Option C — Hosted on AWS (Route 53 health checks + S3 static site)
- Set up Route 53 health checks against
/health. - Generate a static page from health-check status via Lambda + S3 — see https://github.com/awslabs/aws-status-page for a reference implementation.
- More work, less polished, but everything stays in AWS and incurs no third-party dependency.
Recommendation: start with BetterStack free tier. Migrate later if traffic justifies it.
What to expose publicly
For a commodity-tier x402 service, the optimal transparency level is:
✅ Expose:
- Aggregate request volume per service per hour
- Aggregate error rate per service per hour
- Latency percentiles (p50, p95, p99)
- Solana RPC failure rate (this is a known flaky upstream — being transparent about it builds credibility)
- Recent incidents + resolution timelines
❌ Don’t expose:
- Per-customer request patterns (none of our customers should be identifiable; this is a courtesy even when they’re not authenticating)
- Treasury wallet balances (operational secret; revealing makes treasury a target)
- AWS account ID (informational leakage)
- Lambda function name (informational leakage; the dashboard above includes it for operator use)
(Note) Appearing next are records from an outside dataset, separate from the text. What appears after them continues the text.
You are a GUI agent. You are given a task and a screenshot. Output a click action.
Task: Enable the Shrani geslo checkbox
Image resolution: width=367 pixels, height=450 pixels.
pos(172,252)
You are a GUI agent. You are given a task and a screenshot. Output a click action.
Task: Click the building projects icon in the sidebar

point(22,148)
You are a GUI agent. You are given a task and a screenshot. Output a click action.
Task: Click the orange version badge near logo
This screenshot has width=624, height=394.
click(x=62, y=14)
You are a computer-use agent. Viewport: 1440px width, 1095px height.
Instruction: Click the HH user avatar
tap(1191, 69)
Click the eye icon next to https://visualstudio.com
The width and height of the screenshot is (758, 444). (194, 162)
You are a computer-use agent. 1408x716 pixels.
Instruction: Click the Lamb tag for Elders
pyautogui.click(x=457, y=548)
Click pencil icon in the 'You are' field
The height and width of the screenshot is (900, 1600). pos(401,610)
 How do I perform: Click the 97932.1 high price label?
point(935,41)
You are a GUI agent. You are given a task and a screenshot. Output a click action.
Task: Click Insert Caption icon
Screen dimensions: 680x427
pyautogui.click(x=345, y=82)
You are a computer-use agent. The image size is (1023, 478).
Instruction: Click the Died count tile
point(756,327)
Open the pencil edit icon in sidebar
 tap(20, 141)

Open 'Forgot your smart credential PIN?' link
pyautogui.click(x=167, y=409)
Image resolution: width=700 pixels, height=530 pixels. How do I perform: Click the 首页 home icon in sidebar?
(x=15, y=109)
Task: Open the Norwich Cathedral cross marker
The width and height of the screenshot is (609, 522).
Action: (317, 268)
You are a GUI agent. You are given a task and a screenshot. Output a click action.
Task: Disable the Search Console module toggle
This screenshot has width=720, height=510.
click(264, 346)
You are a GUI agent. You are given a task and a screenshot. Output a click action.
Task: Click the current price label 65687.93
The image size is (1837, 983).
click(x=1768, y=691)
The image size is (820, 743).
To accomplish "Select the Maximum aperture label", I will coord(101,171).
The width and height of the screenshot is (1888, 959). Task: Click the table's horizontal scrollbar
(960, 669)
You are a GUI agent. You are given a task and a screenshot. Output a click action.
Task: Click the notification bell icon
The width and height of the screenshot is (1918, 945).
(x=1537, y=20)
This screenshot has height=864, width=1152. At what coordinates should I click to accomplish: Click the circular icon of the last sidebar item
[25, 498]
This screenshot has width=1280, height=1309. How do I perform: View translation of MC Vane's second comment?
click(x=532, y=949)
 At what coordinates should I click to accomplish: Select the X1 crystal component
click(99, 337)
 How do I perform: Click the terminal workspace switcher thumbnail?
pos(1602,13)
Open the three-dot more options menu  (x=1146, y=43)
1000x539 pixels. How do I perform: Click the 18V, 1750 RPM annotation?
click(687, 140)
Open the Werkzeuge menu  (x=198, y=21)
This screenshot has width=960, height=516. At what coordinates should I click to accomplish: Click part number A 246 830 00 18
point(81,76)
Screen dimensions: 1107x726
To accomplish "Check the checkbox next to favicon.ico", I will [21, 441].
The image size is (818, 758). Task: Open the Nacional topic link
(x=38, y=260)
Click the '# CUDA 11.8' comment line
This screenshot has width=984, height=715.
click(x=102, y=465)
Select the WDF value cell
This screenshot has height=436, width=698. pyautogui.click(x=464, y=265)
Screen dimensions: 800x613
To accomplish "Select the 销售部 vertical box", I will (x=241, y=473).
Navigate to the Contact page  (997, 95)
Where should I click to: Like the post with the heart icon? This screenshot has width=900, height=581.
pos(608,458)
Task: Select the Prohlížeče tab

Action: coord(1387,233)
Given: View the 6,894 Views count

When configuring a public dashboard, scrub the metrics block to drop FunctionName dimension labels — replace them with friendly aliases. The CloudWatch share UI doesn’t make this easy; the cleaner path is to expose metrics through the status-page provider’s hosted dashboard rather than via direct CloudWatch share.
Linking from the trust portal
After the status page is live, update docs/trust/README.md to add a “Live status” line linking to the public URL. Update the main repo README accordingly.
What customers should monitor on their side
A consumer of anchor-x402 should:
- Treat /health as the liveness probe. It’s free, returns 200, and is unauth.
- Track their own request error rate, not ours. A 503 from us is your job to handle gracefully (retry, fallback, fail-open vs fail-closed depending on use case).
- Verify on-chain anchors independently for any decision they’re storing as evidence (see on-chain-verifiability.md).